Task
The lines from the start of the data through the line with "Task: Collapse the Nodes section" are to be returned verbatim; all later lines are to be omitted.

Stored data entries
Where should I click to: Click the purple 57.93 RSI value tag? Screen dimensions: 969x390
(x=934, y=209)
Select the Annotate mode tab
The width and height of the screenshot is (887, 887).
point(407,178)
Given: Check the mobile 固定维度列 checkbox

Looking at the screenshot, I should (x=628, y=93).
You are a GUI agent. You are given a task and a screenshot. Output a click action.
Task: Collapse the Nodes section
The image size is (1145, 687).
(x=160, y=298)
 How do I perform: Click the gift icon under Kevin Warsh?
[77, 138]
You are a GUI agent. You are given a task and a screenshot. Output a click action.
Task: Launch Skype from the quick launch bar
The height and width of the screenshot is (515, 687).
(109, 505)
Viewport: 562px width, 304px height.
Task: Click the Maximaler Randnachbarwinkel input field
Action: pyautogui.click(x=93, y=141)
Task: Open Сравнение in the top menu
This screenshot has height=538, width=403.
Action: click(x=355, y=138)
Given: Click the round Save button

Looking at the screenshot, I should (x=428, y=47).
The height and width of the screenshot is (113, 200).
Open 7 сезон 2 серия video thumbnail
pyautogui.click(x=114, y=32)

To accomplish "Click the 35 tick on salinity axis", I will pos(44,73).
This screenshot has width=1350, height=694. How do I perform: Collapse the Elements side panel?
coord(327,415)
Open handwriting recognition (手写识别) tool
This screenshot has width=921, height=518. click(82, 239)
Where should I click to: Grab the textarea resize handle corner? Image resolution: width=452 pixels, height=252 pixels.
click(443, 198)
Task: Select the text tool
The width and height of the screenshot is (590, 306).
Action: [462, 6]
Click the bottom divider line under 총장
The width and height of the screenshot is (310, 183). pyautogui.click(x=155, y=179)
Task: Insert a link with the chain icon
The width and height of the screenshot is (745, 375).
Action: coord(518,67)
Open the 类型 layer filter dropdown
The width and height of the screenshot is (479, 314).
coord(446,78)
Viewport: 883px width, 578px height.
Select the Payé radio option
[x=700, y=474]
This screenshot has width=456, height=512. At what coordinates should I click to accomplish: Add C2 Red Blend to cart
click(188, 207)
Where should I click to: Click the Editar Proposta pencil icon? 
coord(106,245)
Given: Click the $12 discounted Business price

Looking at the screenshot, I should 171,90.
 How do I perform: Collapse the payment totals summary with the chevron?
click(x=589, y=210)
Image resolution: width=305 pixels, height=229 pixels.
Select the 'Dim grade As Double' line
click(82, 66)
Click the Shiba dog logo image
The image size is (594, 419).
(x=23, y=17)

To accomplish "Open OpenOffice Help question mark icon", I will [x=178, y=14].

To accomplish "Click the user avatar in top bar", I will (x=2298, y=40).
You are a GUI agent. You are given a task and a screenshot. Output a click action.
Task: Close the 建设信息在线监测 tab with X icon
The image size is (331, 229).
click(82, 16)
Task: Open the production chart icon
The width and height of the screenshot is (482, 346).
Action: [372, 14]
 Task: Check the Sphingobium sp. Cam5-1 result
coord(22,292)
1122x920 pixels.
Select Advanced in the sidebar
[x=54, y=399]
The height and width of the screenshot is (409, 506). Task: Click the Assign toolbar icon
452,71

Expected answer
Where should I click to: Click the purple 57.93 RSI value tag? Screen dimensions: 969x390
(x=934, y=209)
Select the Annotate mode tab
The width and height of the screenshot is (887, 887).
point(407,178)
Given: Check the mobile 固定维度列 checkbox

Looking at the screenshot, I should (x=628, y=93).
You are a GUI agent. You are given a task and a screenshot. Output a click action.
Task: Collapse the Nodes section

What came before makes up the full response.